Each guy went 4-for-4 from deep in one of the more frenetically freakish first-halves of basketball we've seen all year - nice that it happened in the national championship game, huh?
It's actually sort of tough to compare Hancock to Albrecht. While both aren't stars for their teams, Albrecht is a serious unknown - although he'd hit his first five threes in the NCAA Tournament and followed that up with four threes tonight, he still wasn't a major part of what Michigan was doing. His career-high was just seven points, and his average was just 1.8 points.
Meanwhile, Hancock has been a pivotal part of the team all year, and that continued in the tourney. Unrecruited out of high school, Hancock went to prep school for a year and earned a scholarship to George Mason. When Jim Larranaga left, he left too, opting to transfer.
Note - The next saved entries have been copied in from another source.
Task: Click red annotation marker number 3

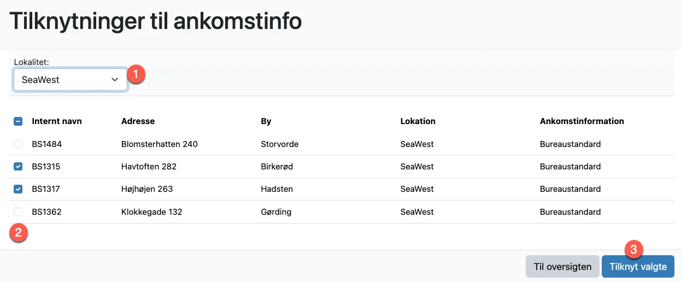Action: tap(633, 250)
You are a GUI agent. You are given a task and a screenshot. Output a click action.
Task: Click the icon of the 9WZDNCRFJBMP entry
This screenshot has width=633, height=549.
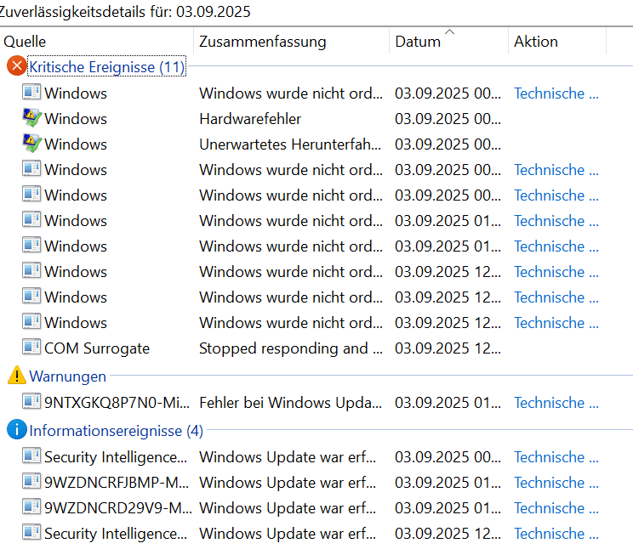point(31,482)
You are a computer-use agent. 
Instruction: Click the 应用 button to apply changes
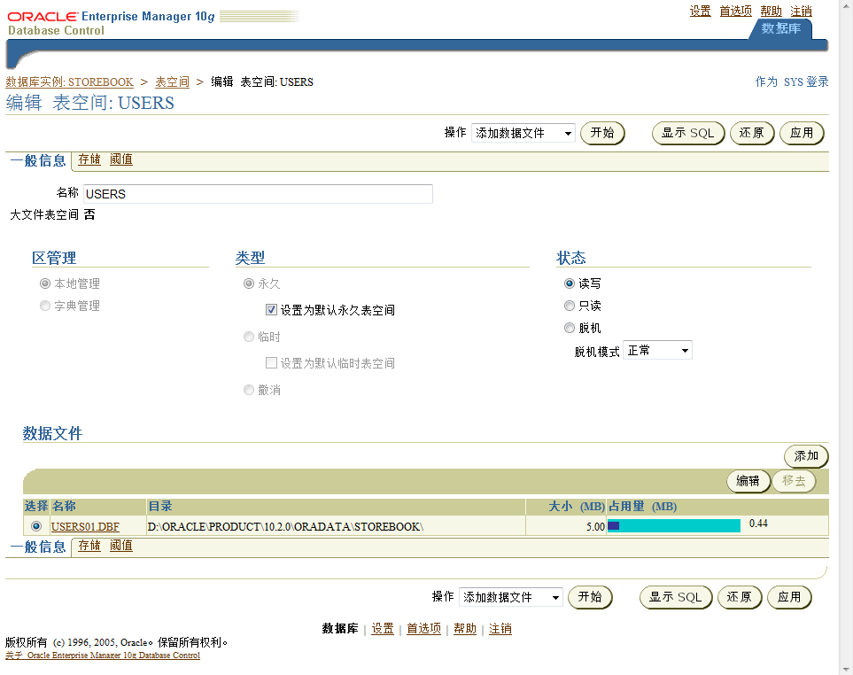tap(801, 133)
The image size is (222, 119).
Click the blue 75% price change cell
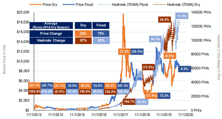(101, 34)
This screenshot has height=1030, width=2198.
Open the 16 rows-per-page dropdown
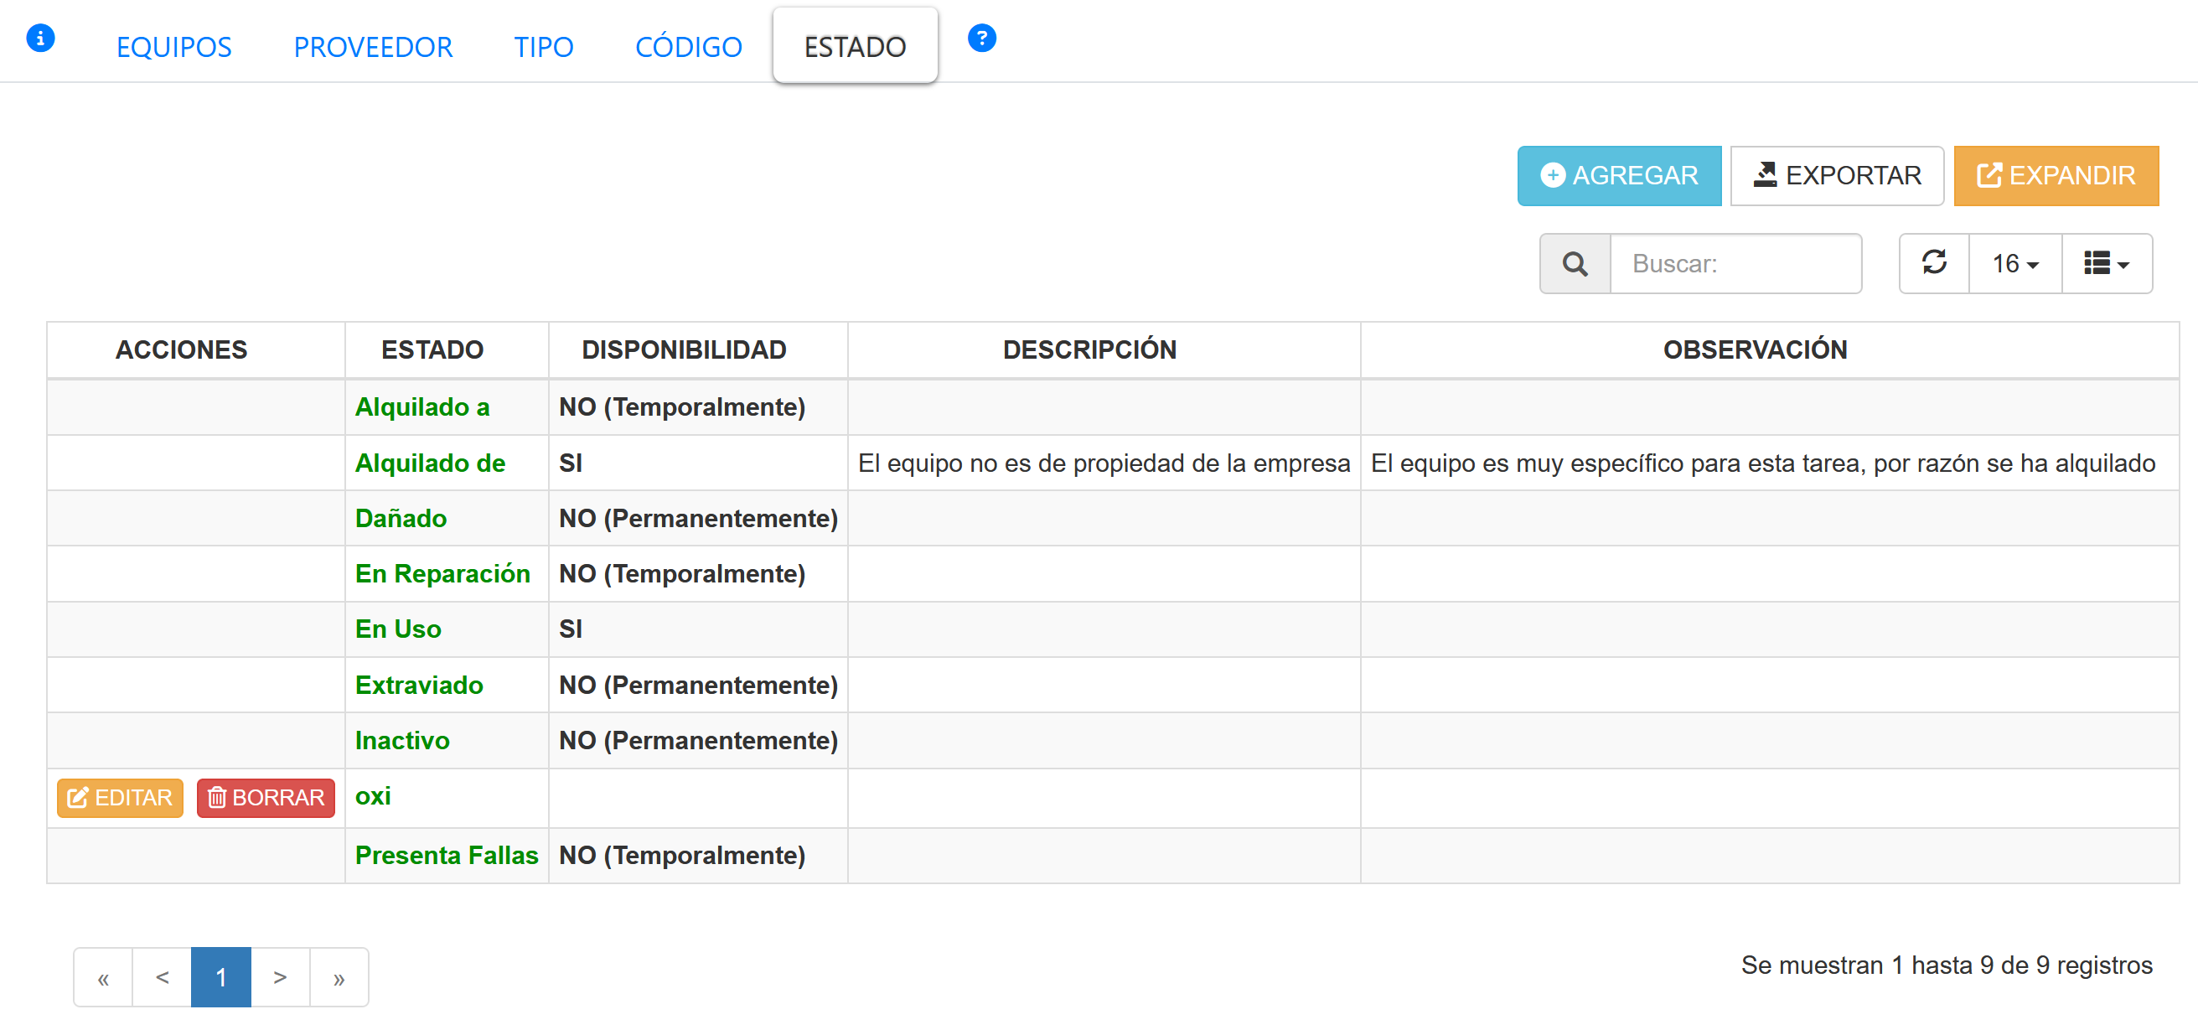(2015, 264)
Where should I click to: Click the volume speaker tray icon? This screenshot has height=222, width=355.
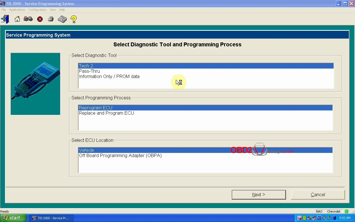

His top two choices? No joke: Louisville and Michigan.
He fit in immediately: with Peyton Siva and Russ Smith playing to drive, Hancock spotted up from beyond the arc all year, averaging 7.7 points on 36.9 three-point shooting. He drilled five threes in a win over then-ranked Missouri, finishing with 19 points. He had strong outings in games against Georgetown and Syracuse. And when players fouled out in a five-overtime game against Notre Dame, he stepped up, scoring a season-high 22 points.
But maybe his best outing was in the Final Four, when he managed 20 points on just nine shots - including several late threes - against Wichita State. And then, he forced the jump ball that eventually sealed Louisville's win.
So is it a surprise to see him drill four threes and end the first half with 16 points? Well, yeah, I guess. But not as big a surprise as the Albrecht thing. Neither were really the key to the game here, but they are the ones that have made for an awesome show.